What caused these thoughts is the proposed $US80 billion bid by the big British bank, Barclays, for the its Dutch rival, ABN Amro.
From reports trickling in from Europe, this is being seen as the mother of all merger proposals, but pitched at a level that is causing some people to gasp.
In one well-reasoned argument, it was noted that the world’s financiers have moved into one of their routine phases of ultra-optimism, which brings with it a need to do ever-higher priced deals without really thinking about the long-term consequences, such as whether the price reflects dinkum future earnings, or if it is simply generated off a spreadsheet loaded with nonsense guestimates.
If the Barclays attempt to become one of the world’s dominant banks is not food for thought about a correction, then the stream of justifications, explanations and excuses pouring out of the private equity spin masters certainly is.
Over the past few days, Briefcase has seen a small mountain of reports that can all be described as rationalisation of the private equity phenomena sweeping the world.
But behind every carefully crafted document there is smell of rat.

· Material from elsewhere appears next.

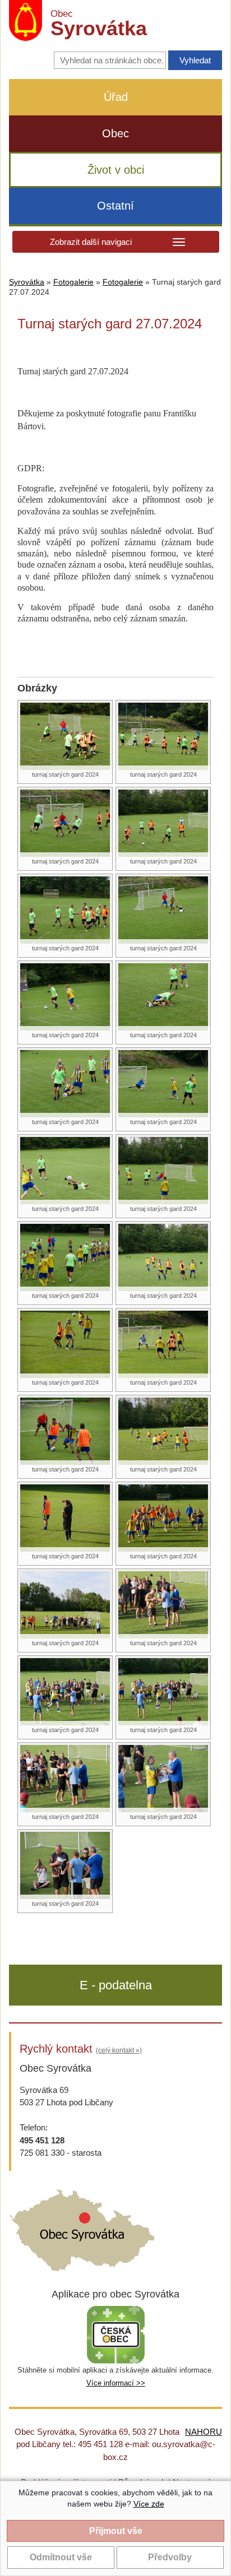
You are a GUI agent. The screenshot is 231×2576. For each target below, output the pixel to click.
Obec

Every word from the private equiteers simply seeks to validate an argument that ridiculous prices can be paid for any business because 30 per cent of the costs of that business can be stripped out in the first week of new ownership by sacking half the staff, and by loading the business to the gunwales with debt.
As to the future of that business…well that will be a problem for the next owner.
So great is the concern about this use of debt and radical business restructuring that some countries in Europe, including Germany, are considering limiting the tax deductibility of debt.
If that happens, it’s game over for the private equity (leveraged debt) game and tears before bedtime for thousands of later players.